Gauge How They Handle Uncertainty
Small firms don’t always have detailed workflows or step-by-step training. Ask what they do when they’re not sure how to proceed. Candidates who stay calm, ask smart questions and keep things moving tend to outperform those who need constant guidance.
Hiring with Alignment in Mind
Start with How Your Firm Actually Operates
Before posting the job, define what success looks like inside your firm, not just what the role is called. Do you need someone who can handle constant client contact? Someone who works independently? Someone who’s comfortable wearing five hats by Thursday? Write that down before you look at a single resume.
Build Questions That Reflect Your Reality
If the role requires multitasking under pressure, your interview questions should reflect that. Skip the abstract hypotheticals. Instead, ask about situations that mirror what they’ll actually face, such as conflicting priorities, incomplete direction or a client who changes course mid-week.
Try questions like:
- How do you handle a situation where you’re working on three urgent tasks and a partner asks for something new mid-day?
- What do you do when a client sends unclear instructions but expects quick results?
- Tell me about a time you had to push back on someone internally to protect your own deadlines.
- What’s your process when you’re given minimal direction on a task you’ve never handled before?

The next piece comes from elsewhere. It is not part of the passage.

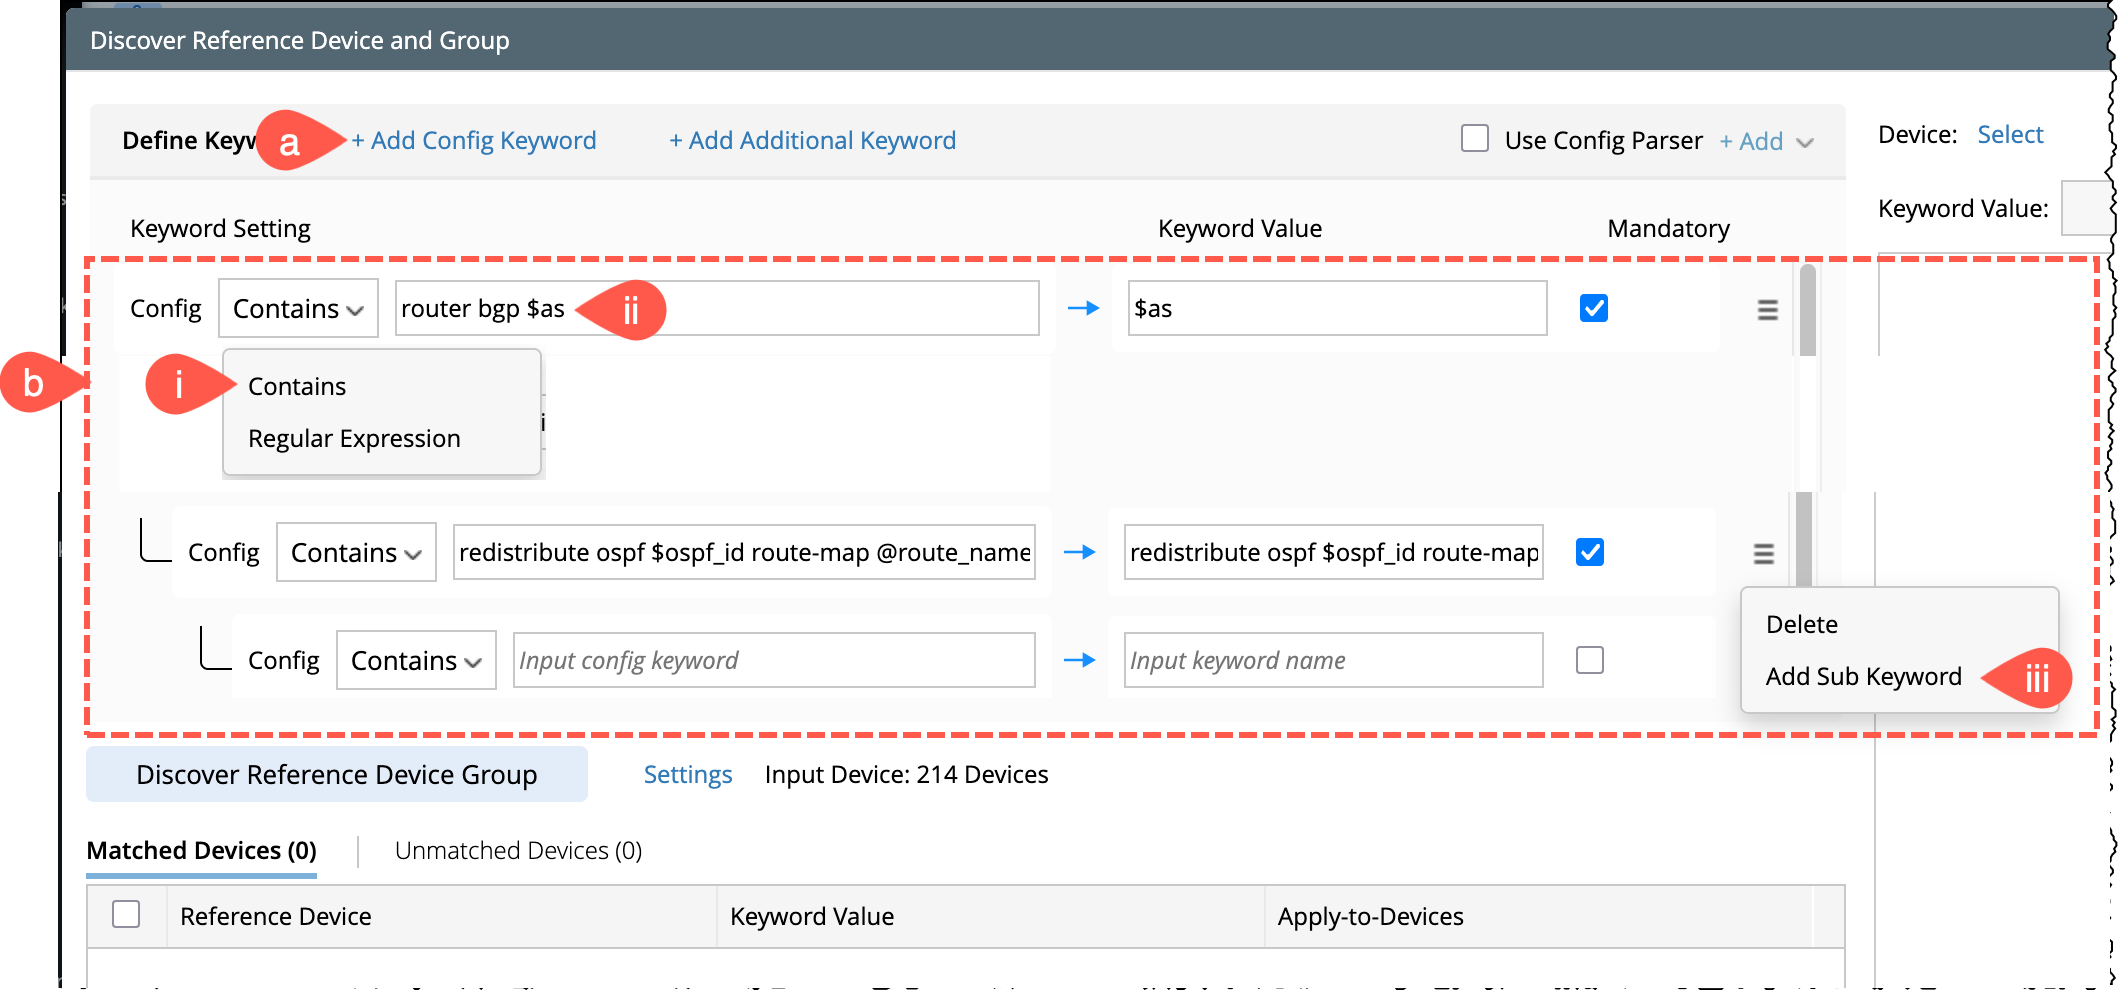Enable the Use Config Parser checkbox
The image size is (2118, 990).
click(x=1474, y=138)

Asking questions like this can reveal how candidates manage pressure, communicate across teams, and respond when the work isn’t neatly packaged.
Hire for Thinking, Not Image
Strong candidates may not always have the job title you’re expecting. What matters is how they work. Do they solve problems with clarity? Can they manage ambiguity? Do they move fast without cutting corners? Hire for how someone thinks through a situation — not how polished their history looks on paper.
How to Respond When the Hire Isn’t Working Out
Create a Short Window to Evaluate
If a new hire is falling behind, creating confusion or requiring more oversight than expected, don’t wait to see if it smooths out. Set a short timeframe — usually 30 days — with clear expectations for improvement. Keep the focus on performance, not potential. The goal isn’t to fix them, it’s to determine whether they can meet the role’s actual demands.
Act Decisively if Things Don’t Improve
Ongoing mistakes, missed deadlines or signs of poor judgment rarely work themselves out. Once the same issues repeat, the longer you wait, the more disruption spreads to the rest of the team. Letting someone go quickly protects the people who are performing and preserves the quality of work.
Every Hiring Decision Shapes the Firm and Reaches the Client
Hiring someone is a business decision; so is letting them stay. Small firms don’t need perfect hires. They need aligned ones, people who carry their weight, move fast and make things easier for everyone around them. When the right people are in the right roles, the entire firm feels it, and so do your clients.